### Extract to read:
Definition

FDA facility or establishment registration identifies the site that makes, processes, packs, or distributes regulated products, while product listing identifies the specific products marketed from that site; they are related requirements, but they do not renew on the same schedule across food, cosmetics, medical devices, and drugs. The practical mistake buyers make is treating “registration” as one annual task when, in reality, the cadence, system, and update rules depend on the vertical. FDA food facility renewal guidance

Why the distinction matters

Registration is about the facility. Listing is about the products. Missing that distinction creates avoidable compliance failures: a company may have an active facility record but outdated product data, or current listings tied to a registration that has expired.

That matters operationally because FDA uses registration and listing data for oversight, inspections, supply-chain visibility, and import screening. When a renewal lapses or required information is not kept current, the problem is not just administrative; it can affect whether products move cleanly into the U.S. market. FDA eDRLS overview

Renewal cadence by vertical

Vertical Facility / establishment registration Product listing Main FDA system
Food Biennial renewal during October 1–December 31 of each even-numbered year No general product-listing regime equivalent to drugs, devices, or cosmetics; separate shipment-level Prior Notice may still apply Food Facility Registration Module in FDA Industry Systems
Cosmetics Biennial facility registration renewal every two years under MoCRA Each marketed cosmetic product must be listed, with updates provided annually Cosmetics Direct or SPL-based submission routes
Medical devices Annual establishment registration Device listing must be kept current and is reviewed on an annual cycle FURLS
Drugs Annual establishment registration, generally during October 1–December 31 Drug listings must be updated twice yearly, in June and December, when changes have occurred DRLS / eDRLS in FDA Direct

FDA device registration and listing; FDA cosmetics registration and listing

How the rules work in each vertical

Food: biennial facility renewal, not product listing

Food manufacturers often overgeneralize from other FDA categories and assume every product must be “listed.” For most food businesses, the recurring core requirement is facility registration, renewed every even-numbered year during the October through December window. FDA distinguishes renewal from ordinary updates, and an unrenewed food facility registration is treated as expired. FDA food facility renewal guidance

That does not eliminate shipment-level obligations. Food imports still require Prior Notice before arrival, which is a separate filing tied to each shipment rather than a substitute for facility registration. FDA Entry Point Prior Notice guide

Cosmetics: MoCRA split between biennial facility registration and annual product updates

MoCRA created a cleaner separation than many founders expect: facilities register every two years, while the responsible person lists each marketed cosmetic product and provides annual updates. In practice, that means cosmetics teams need two calendars, not one. FDA cosmetics registration and listing

A useful nuance here is that MoCRA’s listing obligation sits with the responsible person, while facility registration sits with the facility operator. Those roles can overlap, but they are not the same legal concept.

### Data segment:
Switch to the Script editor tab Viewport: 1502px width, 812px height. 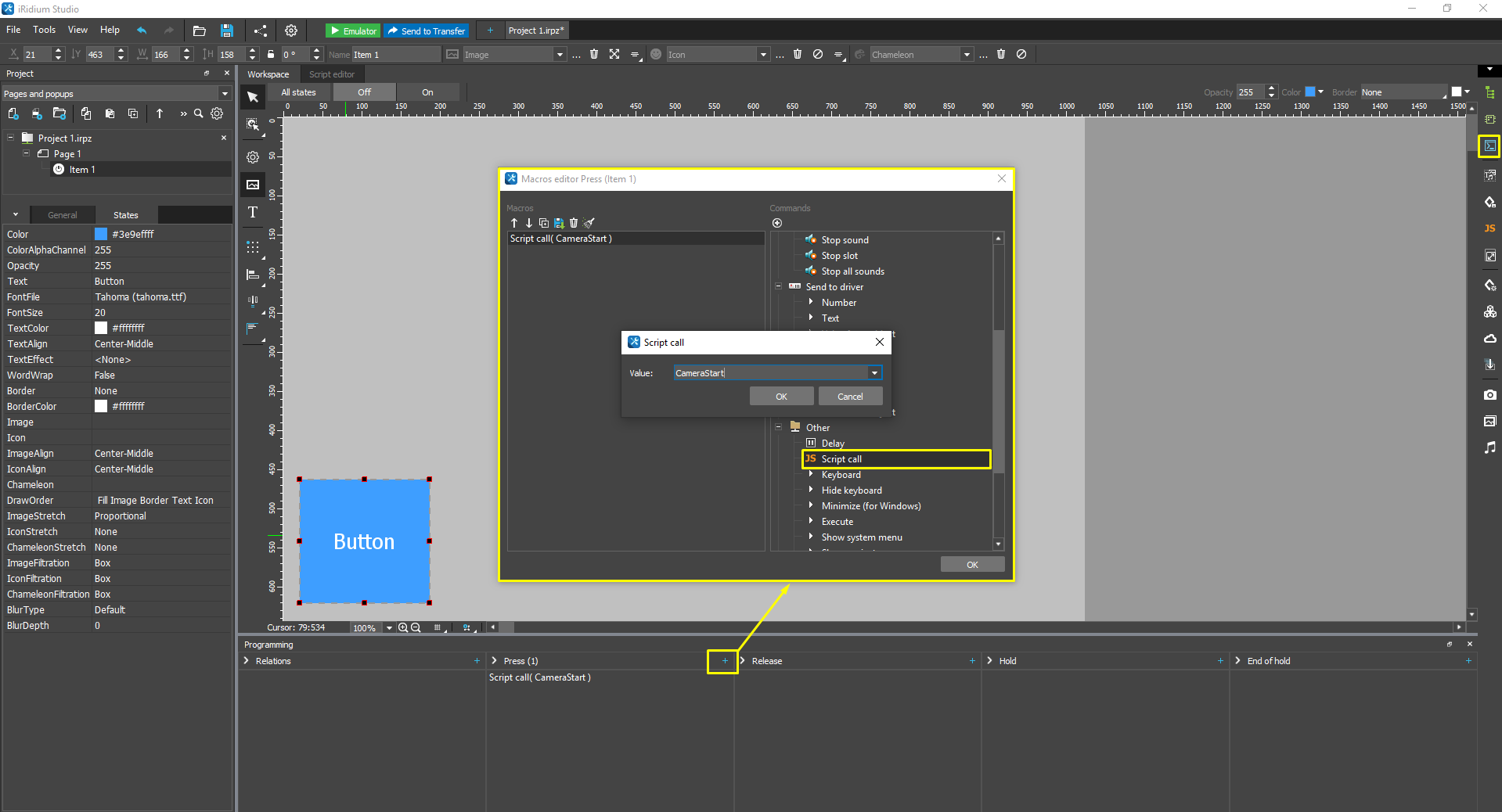331,74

### Prompt:
Please answer from the text on FDA registration and listing: in which two months must drug listings be updated when changes have occurred?

### Response:
June and December.